Enhanced observability in Red Hat OpenShift 4.16

2024年 7月 17日Jamie Parker, Vanessa Martini, Jose Gomez-Selles, Roger Florén

Introduction

In Red Hat OpenShift 4.16, we've enhanced observability to make your job easier. This article guides you through the latest features and integrations that help you monitor, troubleshoot, and optimize your OpenShift clusters more effectively than ever before.

Improved cluster monitoring

We've upgraded key components of the in-cluster monitoring stack, including Prometheus, Thanos, and kube-state-metrics.

New alerting rules help you identify deprecated fields in your Cluster Monitoring Operator, and monitor for errors when the Prometheus Operator fails to update object status.

The new metrics server automates installation, eliminates manual setup, reduces the load on your core Prometheus stack for improved overall performance, and provides direct access to the metrics.k8s.io API.

Logging 6.0: New features and important changes

Enhanced Log Forwarding with OpenTelemetry Protocol (OTLP)

We’ve enabled a new OLTP forwarder to increase your options for where you store logs. Many log stores have implemented OTLP receivers allowing them to receive logs over HTTP. Additionally, logs can be sent to a variety of analytics services for comprehensive data analysis.

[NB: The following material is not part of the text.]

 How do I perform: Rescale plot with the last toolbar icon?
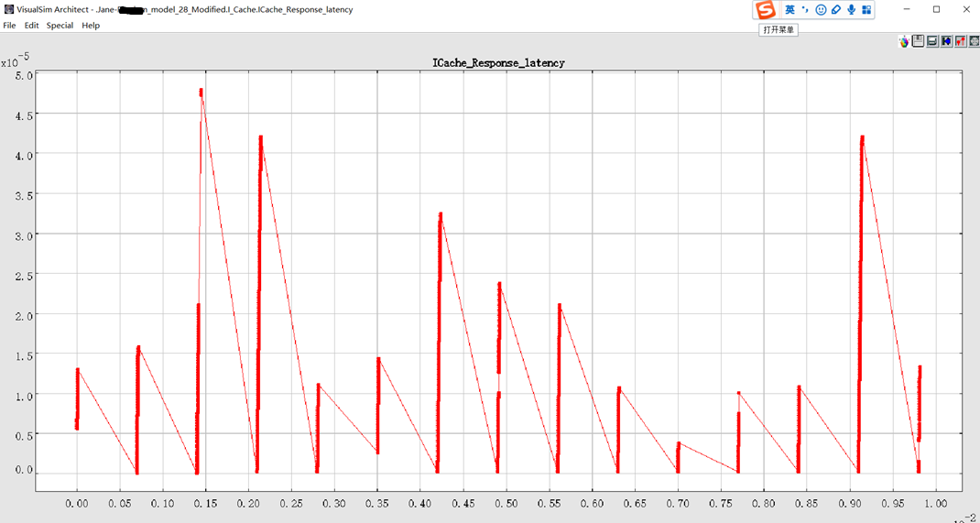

These two enhancements give you control over how you work with your logs, allowing for custom and efficient log management solutions.

Increased cluster logging API functionality

We've also introduced a new and refined API in Cluster Logging Operator. The new API gives you a wide range of functionality, allowing for greater flexibility in how you work with logs (for example, you can use templating in log output).

Discontinuing Elastic, Fluentd, and Kibana support

As announced in the release of Logging 5.8, we're discontinuing support for Elastic, Fluentd, and Kibana. For users still relying on these components, here are the important dates to note:

Logging 5.8 (EUS release): Support for Elastic, Fluentd, and Kibana until November 2025
Logging 5.9 (non-EUS release): Support until October 2025

By focusing on modern protocols like OTLP and enhancing our APIs, we're committed to providing users with a more flexible, powerful, and future-proof logging solution in OpenShift.

Observability troubleshooting journey

Korrel8r and Observability UI plugins

With the release of Cluster Observability Operator 0.3.0, you can now deploy an enhanced developer preview of Korrel8r, a powerful tool for correlating observability signals across different data sources. The new troubleshooting panel in the OpenShift web console allows for interactive navigation of these correlated signals, helping you identify and resolve issues faster.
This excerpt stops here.